Practice Test — Cooling Fins

1. They increase surface area on the low-$h$ side, reducing convection resistance.

2. $m = \sqrt{hP/(kA_c)}$

3. $m = \sqrt{20 \times 0.10/(200 \times 10^{-4})} = \sqrt{2/0.02} = \sqrt{100} = 10$ m⁻¹

4. $mL = 10 \times 0.08 = 0.80$

5. $\dot{Q} = \sqrt{hPkA_c}\,\theta_b\,\tanh(mL)$

6. $\eta_f = \tanh(0.8)/0.8 = 0.664/0.8 = 0.830$

7. $\eta_f = \tanh(5)/5 = 0.9999/5 = 0.200$. Yes — 80% of the fin area is wasted.
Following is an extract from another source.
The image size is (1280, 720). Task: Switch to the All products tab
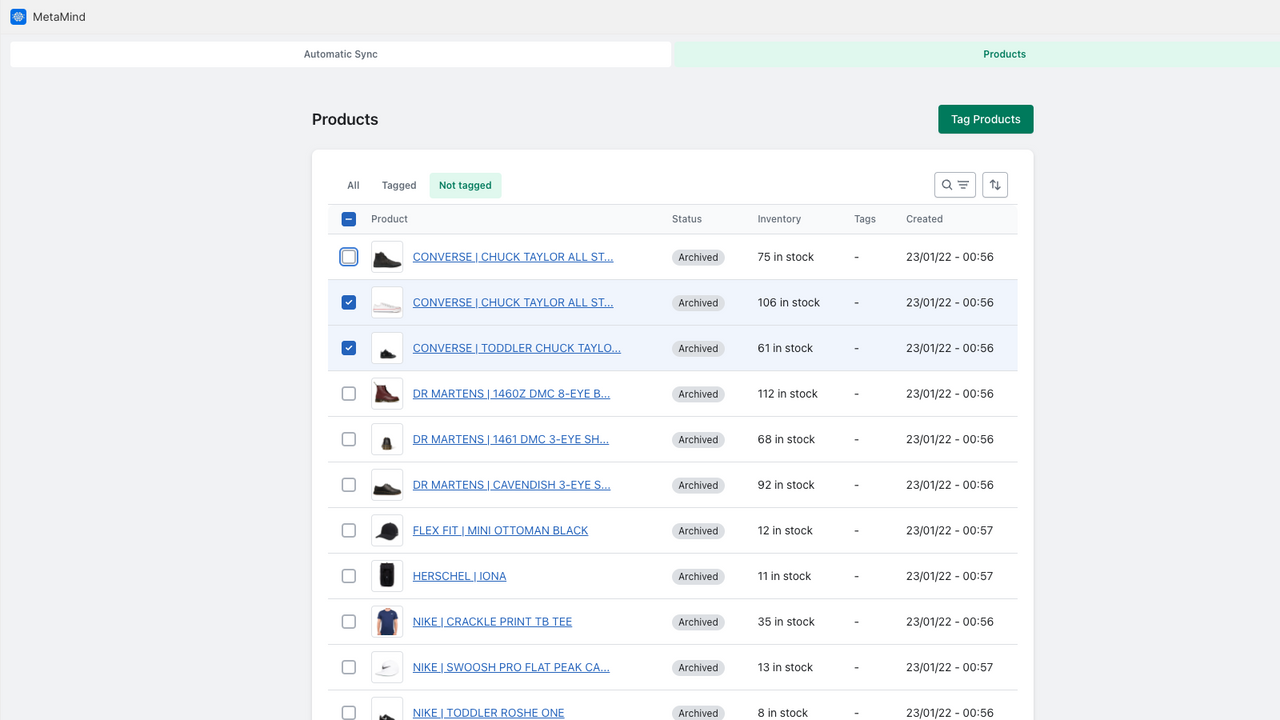coord(352,184)
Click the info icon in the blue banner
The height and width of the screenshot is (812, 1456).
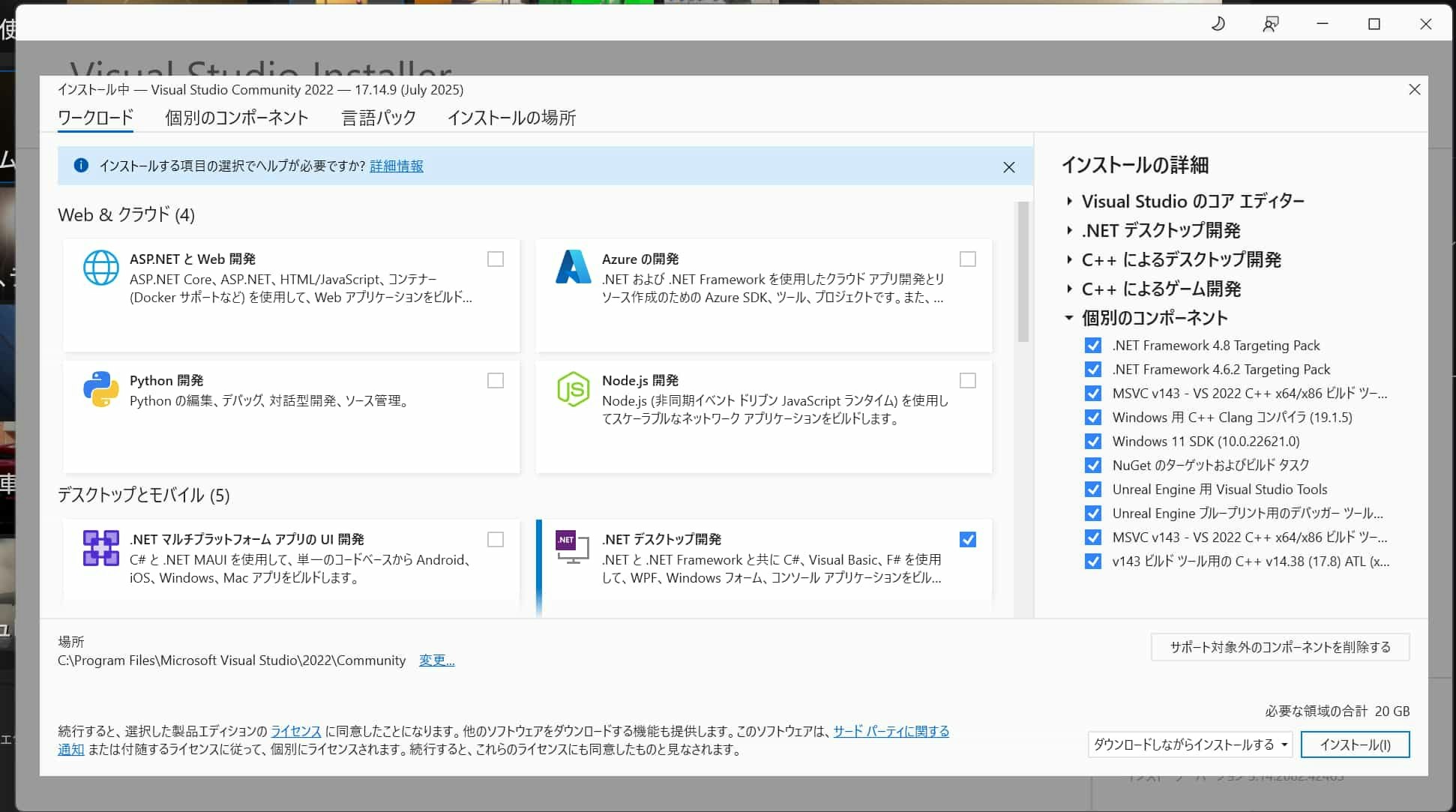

8. $\varepsilon_f = \dot{Q}_{\text{fin}}/(hA_c\theta_b)$ = ratio of fin heat transfer to bare-base heat transfer

9. 50 times

10. $m = \sqrt{4 \times 30/(385 \times 0.002)} = \sqrt{120/0.77} = \sqrt{155.8} = 12.5$ m⁻¹

11. $A_f = 2\pi(0.03^2 - 0.01^2) = 2\pi \times 8 \times 10^{-4} = 5.03 \times 10^{-3}$ m²

12. $A_t = 30 \times 5 \times 10^{-4} + 0.01 = 0.025$ m². $\eta_o = 1 - (0.015/0.025)(0.12) = 1 - 0.072 = 0.928$

13. $\dot{Q} = 0.95 \times 40 \times 0.2 \times 30 = 228$ W

14. $\tanh(2.5)/2.5 = 0.9866/2.5 = 0.395$

15. When $\varepsilon_f < 1$ — practically, only with very low-$k$ material (an insulator, not a metal).

16. $L_c = L + t/2$ (or $L + D/4$ for pin fins) — accounts for tip convection approximately.

17. $mL > 2.5$

18. $m \propto \sqrt{h}$, so $m$ increases by $\sqrt{2} \approx 1.41$.

19. $\dot{Q} = 0.3 \times 100 \times \tanh(1.5) = 30 \times 0.905 = 27.2$ W

20. Small ($mL \approx 1$). Beyond that, the extra mass adds little heat transfer (law of diminishing returns).